De fato, algumas alterações podem ser justificadas se fosse demonstrado que o desempenho cognitivo de alguns tipos de neurodesenvolvimento atípico não é significativamente inibido em ambientes que envolvam estímulos comuns às salas de aula padrão, como estar na presença de outros co-específicos. Alocar uma parte dos alunos para outras salas para completar o trabalho acadêmico torna-se quase desnecessário se eles não puderem realizar tarefas na melhor sala, na ausência de uma sala cheia de outros alunos, e nem pior em uma sala cheia. Se este for o caso de certas formas de neurodesenvolvimento atípico, as instituições de ensino devem garantir que esses alunos tenham mais oportunidades de aprendizagem social e emocional.

Curiosamente, pesquisas neurocientíficas cognitivas recentes levantaram a questão de saber se salas de aula especializadas promovem o aprendizado acima do padrão no neurodesenvolvimento atípico. O laboratório é o melhor lugar para começar a examinar a potencial influência de outras pessoas no aprendizado e no comportamento, porque uma sala de aula real não é um ambiente estritamente controlado, e é aqui que cientistas investigaram um fenômeno chamado efeito observador . O efeito observador refere-se à influência da presença ou ausência de outras pessoas no comportamento e cognição. Esse conceito pode ser traçado desde a história de Ring of Gyges, de Platão, na República (Cohen, Curd & Reeve, 2016), em que se previa que as pessoas agiriam de forma menos ética se não pudessem ser vistas pelos outros – se possuía um anel de invisibilidade. O efeito do observador tem sido submetido a testes empíricos em uma ampla gama de situações no neurodesenvolvimento típico: por exemplo, na psicologia esportiva (por exemplo, como a precisão dos tiros livres no basquete muda quando há platéia versus ausência de público). O achado geral ao longo dos estudos do efeito do observador tem sido que o comportamento muda quando somos observados por outras pessoas e, dependendo de vários outros fatores, essas mudanças facilitam ou inibem o desempenho da tarefa (ver Zajonc, 1965).

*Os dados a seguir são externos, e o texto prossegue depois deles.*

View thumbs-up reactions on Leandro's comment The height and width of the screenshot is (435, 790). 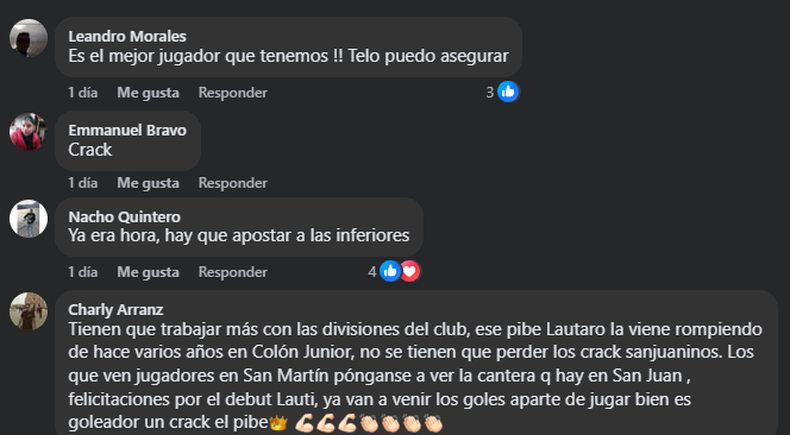tap(508, 92)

O efeito observador também foi investigado no neurodesenvolvimento atípico, embora esse domínio de pesquisa seja relativamente menor. Estudos investigando se o efeito observador pode ser encontrado em ASD sugeriram que, em suma, não pode (por exemplo, Chevallier, Parish-Morris, Tonge, Millern, & Schultz, 2014; Scheeren, Beeger, Banerjee, Meerum Terwogt, & Koot, 2010). Pessoas com ASD tendem a não apresentar desempenho pior ou melhor quando outras pessoas estão ausentes ou presentes, respectivamente e inversamente. Uma explicação para esses achados é que a mentalização sustenta o efeito do observador (Hamilton & Lind, 2016). Isto é, é pouco provável que os observadores afetem o comportamento de alguém, na medida em que alguém é incapaz de discernir ou atribuir adequadamente os estados mentais dos outros. Há uma disfunção na facilidade das pessoas com ASD de representar em seus cérebros as atitudes proposicionais dos outros, e esse tipo de disfunção cortical pode explicar por que seu desempenho em tarefas raramente sofre ou se beneficia de ter outros ao seu redor.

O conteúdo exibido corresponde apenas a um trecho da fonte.